By Bill Woods
The Tokyo Olympics are over. Being immersed in the hundreds of events that took place for two weeks in Japan offered a way to escape from politics, the pandemic, climate change, and the summer doldrums. Further, beyond entertaining us with everything from track and field to beach volleyball, the Games also provided us with some hope during these troubling times in our country.
How was this hope communicated? First of all, it was so refreshing to witness the unity and goodwill that existed among the athletes comprising the U.S. delegation in Tokyo. Weary and often depressed about the polarization that characterizes political, economic, and social life in this country, many of us were elated to experience this coming together of so many Americans.
This unity was especially refreshing because it existed in a delegation of athletes that represented the diversity of the entire country. African-Americans, Asian-Americans, Hispanic-Americans, and Caucasians worked together to represent the U.S. in Tokyo. Women athletes played a large if not an even more prominent role in the success of our delegation at the Games. I thought to myself, it's comparable to "we the people" coming together for a common purpose.
One must hope politicians, especially members of the Republican Party, watched the Games and observed this diversity and unity. The GOP during the Trump era caters solely to its white rural base, and acts like other diverse groups are the enemies that must be excluded from the governing process. Could the fact that nineteen Republican Senators voted for Biden's Infrastructure Bill on August 9th be a sign that some hope for political collaboration still exists?
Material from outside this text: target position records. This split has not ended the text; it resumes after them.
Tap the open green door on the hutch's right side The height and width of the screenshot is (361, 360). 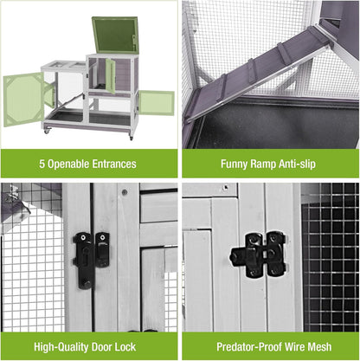click(x=156, y=102)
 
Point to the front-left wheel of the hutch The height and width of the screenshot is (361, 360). click(x=50, y=132)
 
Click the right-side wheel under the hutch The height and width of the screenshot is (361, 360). click(x=131, y=135)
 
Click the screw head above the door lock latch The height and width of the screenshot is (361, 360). click(x=124, y=192)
Since winning gold medals by defeating competitors is a primary purpose of the Olympics, it is ironic that our politicians could learn a lot from how our athletes dealt with defeat. They abided by the rules of their particular sport, and they accepted the results with good will. Most of them communicated that although they competed to win gold, that winning for them was not everything. They accepted that they were all part of a bigger and more important process.
Compare that behavior to a majority of Republicans who won't accept the results of the November Presidential election. Instead of accepting that Biden defeated Trump in a fair, fraud-free election, GOP leaders harm the democratic process by spreading the "big lie" that the election was stolen and that voter suppression laws are justified in order to prevent their opponents from promoting future voter fraud. Rather than acknowledging that representative democracy is more important than who wins or loses, the Republican Party currently marches to a mantra that says that winning at all costs is its top priority. This dangerous behavior stems from the Party's non-acceptance of diversity or the concept of serving all the people regardless of social, economic, ethnic, and racial backgrounds.
Cynical readers may pooh pooh the theme of this article that we can learn a lot from how our diverse athletes behaved at the Tokyo Olympics. They might say: "What do the actions of a bunch of gymnasts, swimmers, relay racers, and volleyball players have to do with the difficult decisions of the government?" An initial answer is that we are talking about how to create a healthy public environment for making these tough decisions.
If we accept the fact that we are living in a dangerous and troubling time in this country, then any positive models of behavior by Americans can be of help. At the very least, we all need hope and a boost of optimism. The Tokyo Games certainly provided us with those feelings.